I'm not entirely happy with my last line for Midnight Never Come, but then, it's rare for me to be really giddy about my novel last lines. Short stories are easier to pack into one last-sentence punch.

Date: 2007-08-07 01:41 am (UTC)
From: [identity profile] mrissa.livejournal.com
Yah, well, I think it's like first lines: the total-story punch is sometimes good but perhaps generally overrated in a novel.

I think broad rules for first lines are often wrong -- cheaply manipulative, or not fitting the rest of the tone of the story, or any of a number of other things that may be simple to say but just don't actually work.
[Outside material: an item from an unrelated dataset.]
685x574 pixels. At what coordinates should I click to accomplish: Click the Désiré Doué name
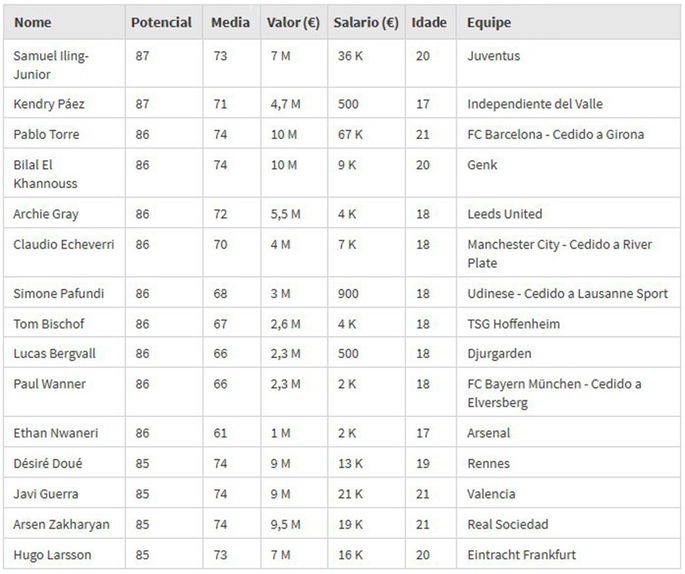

Date: 2007-08-07 01:45 am (UTC)
From: [identity profile] swan-tower.livejournal.com
True dat. But then again, I'm also the sort of writer who probably isn't ready to start the story if the first line hasn't presented itself to me. My worst attempts are the ones I go looking for.

Date: 2007-08-07 02:18 am (UTC)
From: [identity profile] mrissa.livejournal.com
Ah. This is where the non-sequential bit comes in: I need to have some line utterly clear -- but it doesn't have to be the first by any stretch.

Date: 2007-08-09 02:10 am (UTC)
From: [identity profile] aszanoni.livejournal.com
I've wondered about that - teaching about first or last lines. It's easy to SAY "what a weak exit line that was!" but not so easy to devise a replacement. Have you ever gotten helpful thoughts from anyone about last lines?

I'm not criticizing. I'm curious because I agree with M'ris and you about broad rules. I can't remember any writing book I've read discussing last lines either.

Thank you, swan_tower. " .... they seem like very different beasts" is lovely.

- Chica

Date: 2007-08-09 03:53 am (UTC)
From: [identity profile] swan-tower.livejournal.com
I can critique specific end lines, sometimes helpfully, and I have gotten helpful critiques on such. But that's not the same thing as coming up with general rules for their formulation.

Date: 2007-08-07 01:36 am (UTC)
From: [identity profile] zwol.livejournal.com
<shameless> Do you need beta readers for this? </>

Date: 2007-08-07 01:40 am (UTC)
From: [identity profile] mrissa.livejournal.com
I will, certainly. I've put you on the list of people to contact when I'm in need of beta readers.

Date: 2007-08-07 01:48 am (UTC)
From: [identity profile] zwol.livejournal.com
Thank you!

Date: 2007-08-07 02:59 am (UTC)
From: [identity profile] columbina.livejournal.com
I think "there was much to do" is a good last line for a whole variety of purposes, not limited to novels.